Ohio Republicans Push a Casino-Only Reset for Sports Betting

Ohio Republicans Push a Casino-Only Reset for Sports Betting
Republican legislators in Ohio have begun another battle over betting in the state by backing a proposal that could spell the end for mobile sports betting. Rather than tinkering with the market, this bill calls for moving sports betting back to casinos and cutting several products that made the industry grow so fast.

Sports betting was legalized in December 2021 under House Bill 29 and launched on January 1, 2023. The Ohio market is now largely made up of digital channels. The state processed more than $10.3 billion worth of sports wagers in 2025, indicating the importance of mobile wagering in its betting economy.

A Market Built on Phones Now Faces a Full Reversal

This scale is precisely what the advocates of the Save Ohio Sports Act have been contesting. The measure was unveiled at a Statehouse press conference this week by Reps. Riordan McClain, Gary Click, and Johnathan Newman, with Rep. Kevin Ritter also listed as a sponsor of the legislative package. Their point of contention is not whether or not Ohio requires stricter regulation to achieve compliance. Instead, it’s that the very nature of the existing market makes betting easy, regular, and conspicuous.

What the Proposal Would Change

The central notion behind this bill is straightforward: legal betting on sports will not take place via phones. The proposal states that wagering should only occur in person, by placing a bet inside one of Ohio’s four casinos.

Restrictions are far from ending there. The plan states a maximum cap on bets of $100 and a maximum number of eight bets within a day. Furthermore, the proposed system would prohibit betting through the use of credit cards as part of the “no-debt-to-bet” stance taken up by advocates. Promotional tools like free bets and no-risk bets are also not allowed.

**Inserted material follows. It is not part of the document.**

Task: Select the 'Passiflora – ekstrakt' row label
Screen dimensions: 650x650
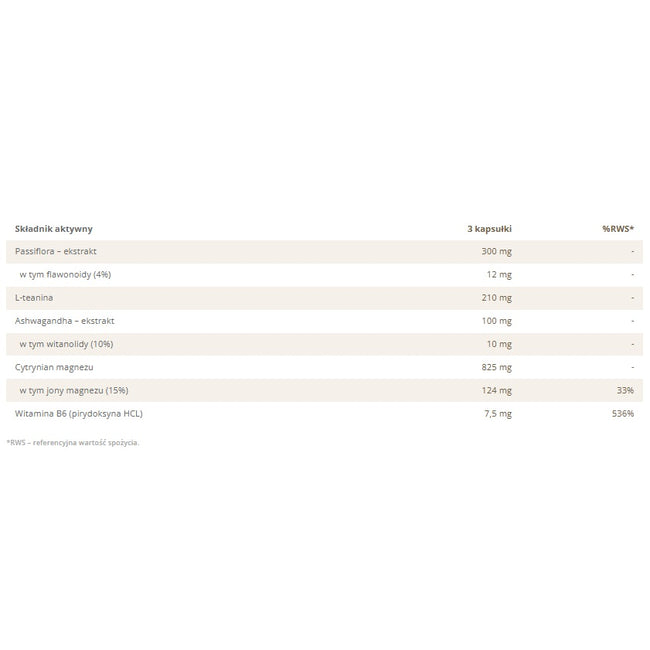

Several popular betting formats are to be gone, as stated in the bill. It specifically focuses on in-play betting, parlays, and player prop bets, and prohibits betting on college sports as well. Advertisements for sportsbooks will also be tightened, with no ads allowed during professional sporting event broadcasts or within professional stadiums.

Why This Fight Is Happening Now

In July 2025, Governor Mike DeWine requested that the Ohio Casino Control Commission ban sports props because of threats against players following an MLB investigation. While that incident failed to result in any wider restrictions on betting, it strengthened the political argument for more restrictive legislation. And that’s what the current bill attempts to do.

It is not so much a regulatory fix as an outright assault on Ohio’s phone-first betting model. This proposal shows that, in at least part of Ohio’s Republican caucus, the convenience-driven model of sports betting is now being openly challenged.